Need help Proving infinite limit properties.

1. Sep 5, 2011

leoxy520

Suppose that limx->c f(x) = infinity and limx->c g(x)=l where l is a real number. Prove the following.
limx->c[f(x)+g(x)]= infinity
limx->c[f(x)g(x)]= infinity if l > 0
limx->c[f(x)g(x)]= -infinity if l < 0

I have the proof for these already, but I couldn't understand them, would someone please explain them.
The thing I don't understand is where does the L come from, but explanation in general would be greatly appreciated

Here is the proof for the second one:

[URL=http://imageshack.us/photo/my-images/190/unledmkd.png/][PLAIN]http://img190.imageshack.us/img190/2665/unledmkd.png[/URL]

Last edited: Sep 5, 2011
2. Sep 5, 2011

mathman

There seems to be a change of notation. In the original, g -> c when x -> a. In the equations in question, g -> L when x -> c.

3. Sep 5, 2011

leoxy520

sorry, i corrected it, does anyone have the explanation for this proof ?

4. Sep 5, 2011

Tomer

What do you mean "where does the L come from"? It is the limit of the function g(x).

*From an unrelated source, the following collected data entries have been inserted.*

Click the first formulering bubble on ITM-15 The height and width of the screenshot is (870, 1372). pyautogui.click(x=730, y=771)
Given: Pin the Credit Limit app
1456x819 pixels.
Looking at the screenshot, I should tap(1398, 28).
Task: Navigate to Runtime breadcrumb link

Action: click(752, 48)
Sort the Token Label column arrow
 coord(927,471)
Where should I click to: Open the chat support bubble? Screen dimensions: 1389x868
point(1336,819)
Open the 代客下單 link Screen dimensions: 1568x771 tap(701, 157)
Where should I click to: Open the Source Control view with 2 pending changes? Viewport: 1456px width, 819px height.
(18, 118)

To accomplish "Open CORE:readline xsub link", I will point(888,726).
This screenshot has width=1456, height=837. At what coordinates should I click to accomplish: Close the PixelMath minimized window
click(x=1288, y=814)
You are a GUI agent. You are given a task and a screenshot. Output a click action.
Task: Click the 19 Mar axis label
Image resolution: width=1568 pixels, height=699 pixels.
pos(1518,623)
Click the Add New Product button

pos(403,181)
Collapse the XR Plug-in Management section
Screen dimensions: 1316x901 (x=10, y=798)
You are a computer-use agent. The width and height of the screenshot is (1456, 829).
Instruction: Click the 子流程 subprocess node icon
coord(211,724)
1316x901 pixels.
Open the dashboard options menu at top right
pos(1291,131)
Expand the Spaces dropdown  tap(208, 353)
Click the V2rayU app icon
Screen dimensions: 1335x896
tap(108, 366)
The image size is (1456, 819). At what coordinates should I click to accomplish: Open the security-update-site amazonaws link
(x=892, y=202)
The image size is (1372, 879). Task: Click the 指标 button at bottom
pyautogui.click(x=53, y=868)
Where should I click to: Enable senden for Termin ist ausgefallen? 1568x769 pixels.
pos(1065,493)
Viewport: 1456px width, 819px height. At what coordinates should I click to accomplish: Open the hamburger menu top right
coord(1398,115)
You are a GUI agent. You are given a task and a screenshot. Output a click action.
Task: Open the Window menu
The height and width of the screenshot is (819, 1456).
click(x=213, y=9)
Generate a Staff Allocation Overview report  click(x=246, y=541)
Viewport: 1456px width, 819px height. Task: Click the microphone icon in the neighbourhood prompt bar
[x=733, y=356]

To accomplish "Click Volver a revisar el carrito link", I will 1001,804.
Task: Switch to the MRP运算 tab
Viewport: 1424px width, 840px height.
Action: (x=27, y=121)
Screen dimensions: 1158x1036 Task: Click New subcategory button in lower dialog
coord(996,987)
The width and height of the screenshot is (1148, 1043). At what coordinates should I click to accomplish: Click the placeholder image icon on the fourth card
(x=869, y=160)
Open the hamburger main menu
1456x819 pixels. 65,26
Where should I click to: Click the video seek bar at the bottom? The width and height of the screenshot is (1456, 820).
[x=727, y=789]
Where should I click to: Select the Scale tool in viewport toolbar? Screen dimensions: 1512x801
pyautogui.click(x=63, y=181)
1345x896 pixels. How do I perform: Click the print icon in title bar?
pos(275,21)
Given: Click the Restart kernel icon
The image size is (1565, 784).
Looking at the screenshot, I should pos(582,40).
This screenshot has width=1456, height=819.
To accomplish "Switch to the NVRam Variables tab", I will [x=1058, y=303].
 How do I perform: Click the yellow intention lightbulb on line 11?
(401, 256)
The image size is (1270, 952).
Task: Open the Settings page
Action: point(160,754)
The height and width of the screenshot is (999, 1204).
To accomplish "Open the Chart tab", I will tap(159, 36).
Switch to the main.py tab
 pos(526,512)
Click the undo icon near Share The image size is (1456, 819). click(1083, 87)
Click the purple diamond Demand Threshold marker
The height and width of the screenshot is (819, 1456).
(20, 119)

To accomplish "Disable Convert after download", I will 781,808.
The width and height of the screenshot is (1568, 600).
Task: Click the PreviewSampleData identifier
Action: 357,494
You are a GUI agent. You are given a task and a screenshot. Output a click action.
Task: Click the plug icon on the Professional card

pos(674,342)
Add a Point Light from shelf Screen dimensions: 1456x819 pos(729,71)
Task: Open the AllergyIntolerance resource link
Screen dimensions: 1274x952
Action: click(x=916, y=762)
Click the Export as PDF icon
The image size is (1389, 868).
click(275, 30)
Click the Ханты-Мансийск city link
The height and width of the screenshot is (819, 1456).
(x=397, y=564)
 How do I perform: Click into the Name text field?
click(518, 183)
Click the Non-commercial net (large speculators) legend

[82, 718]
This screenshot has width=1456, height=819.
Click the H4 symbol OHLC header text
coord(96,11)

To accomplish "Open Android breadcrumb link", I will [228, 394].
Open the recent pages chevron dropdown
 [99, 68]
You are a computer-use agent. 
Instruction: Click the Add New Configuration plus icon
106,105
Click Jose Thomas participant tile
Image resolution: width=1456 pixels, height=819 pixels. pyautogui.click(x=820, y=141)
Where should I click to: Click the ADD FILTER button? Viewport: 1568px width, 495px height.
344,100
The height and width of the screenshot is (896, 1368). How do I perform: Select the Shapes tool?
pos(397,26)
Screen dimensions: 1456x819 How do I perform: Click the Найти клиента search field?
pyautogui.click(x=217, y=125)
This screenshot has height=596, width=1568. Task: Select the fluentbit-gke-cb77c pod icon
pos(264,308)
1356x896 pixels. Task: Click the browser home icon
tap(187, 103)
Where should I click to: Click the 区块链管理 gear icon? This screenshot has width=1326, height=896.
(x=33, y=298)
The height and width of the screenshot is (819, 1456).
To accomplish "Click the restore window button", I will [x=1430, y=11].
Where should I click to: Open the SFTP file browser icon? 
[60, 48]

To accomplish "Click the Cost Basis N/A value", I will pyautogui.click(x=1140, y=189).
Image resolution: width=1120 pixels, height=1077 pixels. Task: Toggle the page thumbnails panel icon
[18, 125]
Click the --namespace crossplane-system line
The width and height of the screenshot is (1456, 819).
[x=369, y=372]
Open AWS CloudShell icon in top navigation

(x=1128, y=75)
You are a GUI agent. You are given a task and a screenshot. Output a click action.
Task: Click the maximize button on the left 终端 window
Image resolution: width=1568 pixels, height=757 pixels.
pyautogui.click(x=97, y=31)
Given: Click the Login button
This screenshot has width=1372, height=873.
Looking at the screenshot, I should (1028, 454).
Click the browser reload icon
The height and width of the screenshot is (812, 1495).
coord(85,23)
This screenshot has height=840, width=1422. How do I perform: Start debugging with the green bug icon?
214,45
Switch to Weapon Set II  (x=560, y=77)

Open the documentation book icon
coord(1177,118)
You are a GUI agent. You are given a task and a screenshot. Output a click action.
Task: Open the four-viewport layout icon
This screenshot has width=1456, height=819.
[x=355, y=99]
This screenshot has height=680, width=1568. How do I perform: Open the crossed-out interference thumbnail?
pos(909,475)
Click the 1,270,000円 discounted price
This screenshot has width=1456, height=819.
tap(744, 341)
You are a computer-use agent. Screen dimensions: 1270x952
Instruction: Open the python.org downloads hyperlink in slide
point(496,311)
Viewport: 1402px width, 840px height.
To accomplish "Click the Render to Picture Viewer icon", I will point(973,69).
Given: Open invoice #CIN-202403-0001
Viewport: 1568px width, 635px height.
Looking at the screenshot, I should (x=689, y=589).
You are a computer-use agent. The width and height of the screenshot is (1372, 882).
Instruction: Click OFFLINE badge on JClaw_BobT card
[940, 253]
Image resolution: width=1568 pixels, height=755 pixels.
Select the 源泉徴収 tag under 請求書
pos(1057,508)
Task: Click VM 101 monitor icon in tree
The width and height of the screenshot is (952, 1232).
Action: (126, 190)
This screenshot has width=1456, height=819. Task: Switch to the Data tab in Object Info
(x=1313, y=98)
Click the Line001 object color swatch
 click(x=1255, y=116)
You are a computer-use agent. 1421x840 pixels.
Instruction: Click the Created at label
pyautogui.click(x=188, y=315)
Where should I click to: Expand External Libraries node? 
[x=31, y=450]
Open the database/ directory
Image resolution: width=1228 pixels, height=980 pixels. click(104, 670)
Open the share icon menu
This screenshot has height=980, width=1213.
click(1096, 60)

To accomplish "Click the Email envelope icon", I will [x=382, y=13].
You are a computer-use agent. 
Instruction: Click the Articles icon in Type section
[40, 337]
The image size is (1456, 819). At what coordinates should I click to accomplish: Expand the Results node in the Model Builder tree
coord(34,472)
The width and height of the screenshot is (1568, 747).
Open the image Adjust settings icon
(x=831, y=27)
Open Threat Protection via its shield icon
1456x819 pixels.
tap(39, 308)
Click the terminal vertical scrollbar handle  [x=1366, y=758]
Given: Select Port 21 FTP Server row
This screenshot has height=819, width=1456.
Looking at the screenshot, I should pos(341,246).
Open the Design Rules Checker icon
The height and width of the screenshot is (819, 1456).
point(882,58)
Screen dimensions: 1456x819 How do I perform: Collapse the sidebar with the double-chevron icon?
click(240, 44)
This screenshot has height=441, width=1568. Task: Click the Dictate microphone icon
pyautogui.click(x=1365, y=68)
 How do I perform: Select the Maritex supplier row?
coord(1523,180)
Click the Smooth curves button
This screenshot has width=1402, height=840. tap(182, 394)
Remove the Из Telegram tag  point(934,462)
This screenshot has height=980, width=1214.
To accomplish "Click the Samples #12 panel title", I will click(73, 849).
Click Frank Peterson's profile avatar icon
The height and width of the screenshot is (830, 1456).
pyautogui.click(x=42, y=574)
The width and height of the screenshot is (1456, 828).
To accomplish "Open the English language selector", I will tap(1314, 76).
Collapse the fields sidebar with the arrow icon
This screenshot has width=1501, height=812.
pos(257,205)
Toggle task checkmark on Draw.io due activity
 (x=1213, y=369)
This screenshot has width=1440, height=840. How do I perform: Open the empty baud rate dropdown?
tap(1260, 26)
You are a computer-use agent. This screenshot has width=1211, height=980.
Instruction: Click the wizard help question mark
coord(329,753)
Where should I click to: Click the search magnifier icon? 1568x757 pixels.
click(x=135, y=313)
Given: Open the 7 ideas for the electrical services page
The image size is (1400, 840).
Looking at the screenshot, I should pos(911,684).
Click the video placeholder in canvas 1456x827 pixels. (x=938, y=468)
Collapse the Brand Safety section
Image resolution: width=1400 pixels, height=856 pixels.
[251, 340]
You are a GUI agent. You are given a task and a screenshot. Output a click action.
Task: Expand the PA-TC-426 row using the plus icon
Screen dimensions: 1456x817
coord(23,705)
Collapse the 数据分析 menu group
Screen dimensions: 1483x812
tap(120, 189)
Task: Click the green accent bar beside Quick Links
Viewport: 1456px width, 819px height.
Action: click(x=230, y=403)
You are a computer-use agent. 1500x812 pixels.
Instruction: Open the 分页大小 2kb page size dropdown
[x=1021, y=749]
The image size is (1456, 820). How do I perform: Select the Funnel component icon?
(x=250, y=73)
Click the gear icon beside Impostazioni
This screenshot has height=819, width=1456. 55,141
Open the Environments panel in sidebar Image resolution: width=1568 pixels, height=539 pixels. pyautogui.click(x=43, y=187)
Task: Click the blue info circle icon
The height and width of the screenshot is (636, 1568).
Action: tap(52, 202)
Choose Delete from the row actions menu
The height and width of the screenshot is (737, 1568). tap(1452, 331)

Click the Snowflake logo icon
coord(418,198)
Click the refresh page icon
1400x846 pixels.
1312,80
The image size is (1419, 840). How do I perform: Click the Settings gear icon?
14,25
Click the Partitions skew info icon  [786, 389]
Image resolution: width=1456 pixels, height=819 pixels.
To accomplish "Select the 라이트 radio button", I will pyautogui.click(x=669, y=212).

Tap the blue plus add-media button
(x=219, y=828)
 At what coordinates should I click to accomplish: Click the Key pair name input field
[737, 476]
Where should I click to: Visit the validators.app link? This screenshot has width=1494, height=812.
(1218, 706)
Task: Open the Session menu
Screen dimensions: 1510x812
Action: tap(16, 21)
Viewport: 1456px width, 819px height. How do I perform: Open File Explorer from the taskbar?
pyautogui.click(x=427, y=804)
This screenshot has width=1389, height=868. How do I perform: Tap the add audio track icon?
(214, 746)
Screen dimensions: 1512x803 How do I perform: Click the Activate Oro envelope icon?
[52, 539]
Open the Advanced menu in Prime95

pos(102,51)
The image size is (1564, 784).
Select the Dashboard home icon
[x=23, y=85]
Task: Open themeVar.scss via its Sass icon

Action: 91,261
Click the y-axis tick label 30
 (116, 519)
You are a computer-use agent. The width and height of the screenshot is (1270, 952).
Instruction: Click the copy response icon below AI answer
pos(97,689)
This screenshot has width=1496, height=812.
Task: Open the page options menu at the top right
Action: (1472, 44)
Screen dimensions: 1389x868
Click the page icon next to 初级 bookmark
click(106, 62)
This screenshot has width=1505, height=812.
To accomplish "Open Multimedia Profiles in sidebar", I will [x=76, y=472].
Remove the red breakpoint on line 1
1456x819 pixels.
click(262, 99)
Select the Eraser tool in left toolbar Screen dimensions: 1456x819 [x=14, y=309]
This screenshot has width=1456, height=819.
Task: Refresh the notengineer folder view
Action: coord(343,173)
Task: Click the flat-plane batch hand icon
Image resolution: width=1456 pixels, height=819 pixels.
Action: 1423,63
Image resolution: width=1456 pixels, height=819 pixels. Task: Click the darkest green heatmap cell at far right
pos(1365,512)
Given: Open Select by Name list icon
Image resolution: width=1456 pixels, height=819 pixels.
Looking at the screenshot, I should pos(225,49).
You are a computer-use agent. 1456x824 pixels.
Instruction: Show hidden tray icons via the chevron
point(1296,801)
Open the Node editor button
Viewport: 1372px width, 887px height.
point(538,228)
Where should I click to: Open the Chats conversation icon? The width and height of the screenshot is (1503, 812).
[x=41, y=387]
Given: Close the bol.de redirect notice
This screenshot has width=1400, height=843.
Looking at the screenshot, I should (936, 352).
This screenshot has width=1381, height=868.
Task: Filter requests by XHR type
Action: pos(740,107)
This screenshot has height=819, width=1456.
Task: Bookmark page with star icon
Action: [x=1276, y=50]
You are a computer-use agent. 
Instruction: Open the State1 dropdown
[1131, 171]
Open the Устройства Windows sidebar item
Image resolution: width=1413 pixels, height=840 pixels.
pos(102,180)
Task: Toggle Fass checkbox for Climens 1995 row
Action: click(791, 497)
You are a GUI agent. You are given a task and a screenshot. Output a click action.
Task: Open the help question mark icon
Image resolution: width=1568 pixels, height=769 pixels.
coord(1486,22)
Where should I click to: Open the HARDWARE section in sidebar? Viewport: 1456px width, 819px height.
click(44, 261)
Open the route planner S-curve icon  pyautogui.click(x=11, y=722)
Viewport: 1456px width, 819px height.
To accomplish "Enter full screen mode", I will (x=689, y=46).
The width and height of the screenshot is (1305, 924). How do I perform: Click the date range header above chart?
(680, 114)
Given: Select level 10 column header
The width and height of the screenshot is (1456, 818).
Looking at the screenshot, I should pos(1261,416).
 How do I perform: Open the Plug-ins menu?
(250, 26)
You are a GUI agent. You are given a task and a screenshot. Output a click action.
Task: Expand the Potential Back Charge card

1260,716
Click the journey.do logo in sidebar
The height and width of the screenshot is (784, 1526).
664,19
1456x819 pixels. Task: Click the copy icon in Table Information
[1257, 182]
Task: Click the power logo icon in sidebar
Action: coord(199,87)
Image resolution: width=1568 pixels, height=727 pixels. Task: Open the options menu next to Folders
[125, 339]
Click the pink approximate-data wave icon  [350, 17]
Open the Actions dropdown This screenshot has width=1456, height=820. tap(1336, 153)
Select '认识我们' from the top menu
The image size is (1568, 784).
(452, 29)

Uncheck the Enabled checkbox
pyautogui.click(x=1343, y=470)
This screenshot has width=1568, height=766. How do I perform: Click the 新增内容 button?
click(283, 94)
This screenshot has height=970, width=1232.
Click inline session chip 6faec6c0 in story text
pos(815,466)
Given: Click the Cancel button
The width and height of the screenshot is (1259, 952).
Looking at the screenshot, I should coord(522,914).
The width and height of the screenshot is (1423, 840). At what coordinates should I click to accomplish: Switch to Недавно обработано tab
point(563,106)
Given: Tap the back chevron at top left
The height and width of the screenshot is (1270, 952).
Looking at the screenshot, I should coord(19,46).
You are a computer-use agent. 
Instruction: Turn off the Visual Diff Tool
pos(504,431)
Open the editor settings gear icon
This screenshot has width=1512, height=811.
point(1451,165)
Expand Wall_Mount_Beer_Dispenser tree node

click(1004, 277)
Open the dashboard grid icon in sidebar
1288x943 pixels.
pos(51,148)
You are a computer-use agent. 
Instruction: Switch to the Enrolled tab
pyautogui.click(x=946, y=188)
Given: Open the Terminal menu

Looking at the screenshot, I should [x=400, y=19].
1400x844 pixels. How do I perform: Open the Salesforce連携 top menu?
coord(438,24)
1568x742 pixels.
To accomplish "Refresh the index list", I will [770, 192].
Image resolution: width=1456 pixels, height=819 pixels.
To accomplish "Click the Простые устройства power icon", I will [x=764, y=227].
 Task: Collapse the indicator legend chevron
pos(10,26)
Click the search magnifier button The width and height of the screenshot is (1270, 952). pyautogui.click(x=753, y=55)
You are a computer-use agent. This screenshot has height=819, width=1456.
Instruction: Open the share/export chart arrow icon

I remind you, what you need to prove, is that given an M>0, you can find a $\delta>0$, so that for every x that satisfied |x-c|<$\delta$,
|f(x)g(x)| > M hold.

The proof shows the existence of such a $\delta>0$.

In order to do this alone, however, you should start from the end. You should ask yourself, how can I make |f(x)g(x)| > M happen?
You need to remember that f(x) can be as big as you want when you're close enough to c, and that g(x) can be as close to L as you'd like when you're close enough to c.

That's exactly what they used in the proof.